→ **Fragment uit document**
De Mexicaanse grondwet van 1857 is een niet meer in gebruik zijnde grondwet van Mexico. De grondwet werd aangenomen op 5 februari1857 en werd in 1913 buiten werking gesteld. De grondwet van 1857 had een duidelijk liberaal karakter.
De grondwet van 1857 verving de Mexicaanse grondwet van 1824, die al sinds 1853 door dictator Antonio López de Santa Anna buiten werking was gesteld. De liberale leiders van de Revolutie van Ayutla die Santa Anna omver hadden geworpen zagen in dat de grondwet van 1824 niet effectief was, en besloten daarom een nieuwe op te stellen.
De grondwet werd getekend door president Ignacio Comonfort en vicepresident Benito Juárez en dreef de tegenstellingen tussen conservatieven en liberalen hoger op. In november leden de liberalen een verkiezingsnederlaag waarna een politieke crisis ontstond, culminerend in de staatsgreep van Tacubaya, waarbij de conservatieven de macht grepen en Comonfort naar hen overliep. De hieropvolgende hervormingsoorlog duurde drie jaar en eindigde met een liberale overwinning in januari 1861. In de hierna volgende Franse interventie in Mexico kreeg president Juárez verregaande volmachten, zodat pas bij de definitieve liberale overwinning in 1867 de grondwet volledig operationeel werd. In de praktijk werden tijdens het Porfiriaat veel van de vrijheden die grondwettelijk werden vastgelegd met de voeten getreden, en was Mexico tot het uitbreken van de Mexicaanse Revolutie nog slechts in naam een democratie. In 1911 werd dictator Porfirio Díaz verdreven en Francisco I. Madero tot president gekozen. Dit democratisch intermezzo duurde echter maar kort. In februari 1913 pleegde generaal Victoriano Huerta een staatsgreep waarbij hij Madero afzette en vermoordde. Enkele maande na diens machtsovername trok Huerta de grondwet in.

→ **Opdracht**
Neem uit de tekst over de Mexicaanse grondwet van 1857 letterlijk over wat begint bij "De grondwet van 1857 verving" en eindigt bij "op te stellen.".

→ **De gegevens**
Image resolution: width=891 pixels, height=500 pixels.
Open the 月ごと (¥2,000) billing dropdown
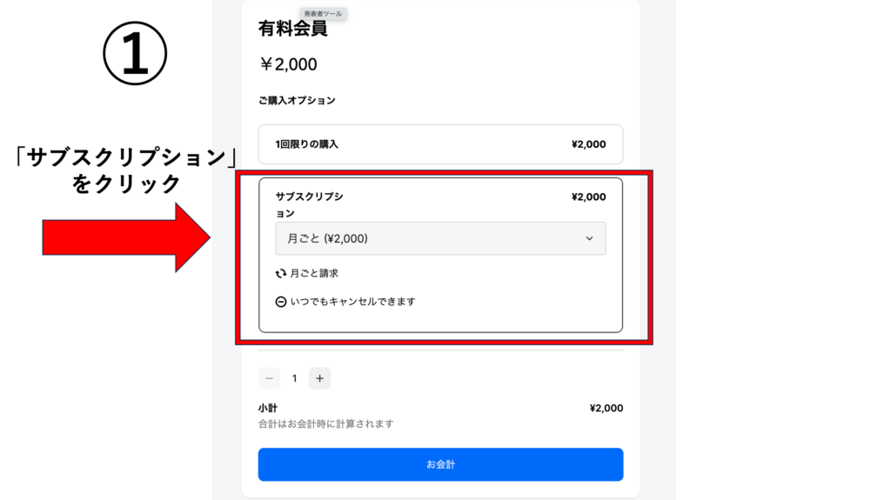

→ **Resultaat**
De grondwet van 1857 verving de Mexicaanse grondwet van 1824, die al sinds 1853 door dictator Antonio López de Santa Anna buiten werking was gesteld. De liberale leiders van de Revolutie van Ayutla die Santa Anna omver hadden geworpen zagen in dat de grondwet van 1824 niet effectief was, en besloten daarom een nieuwe op te stellen.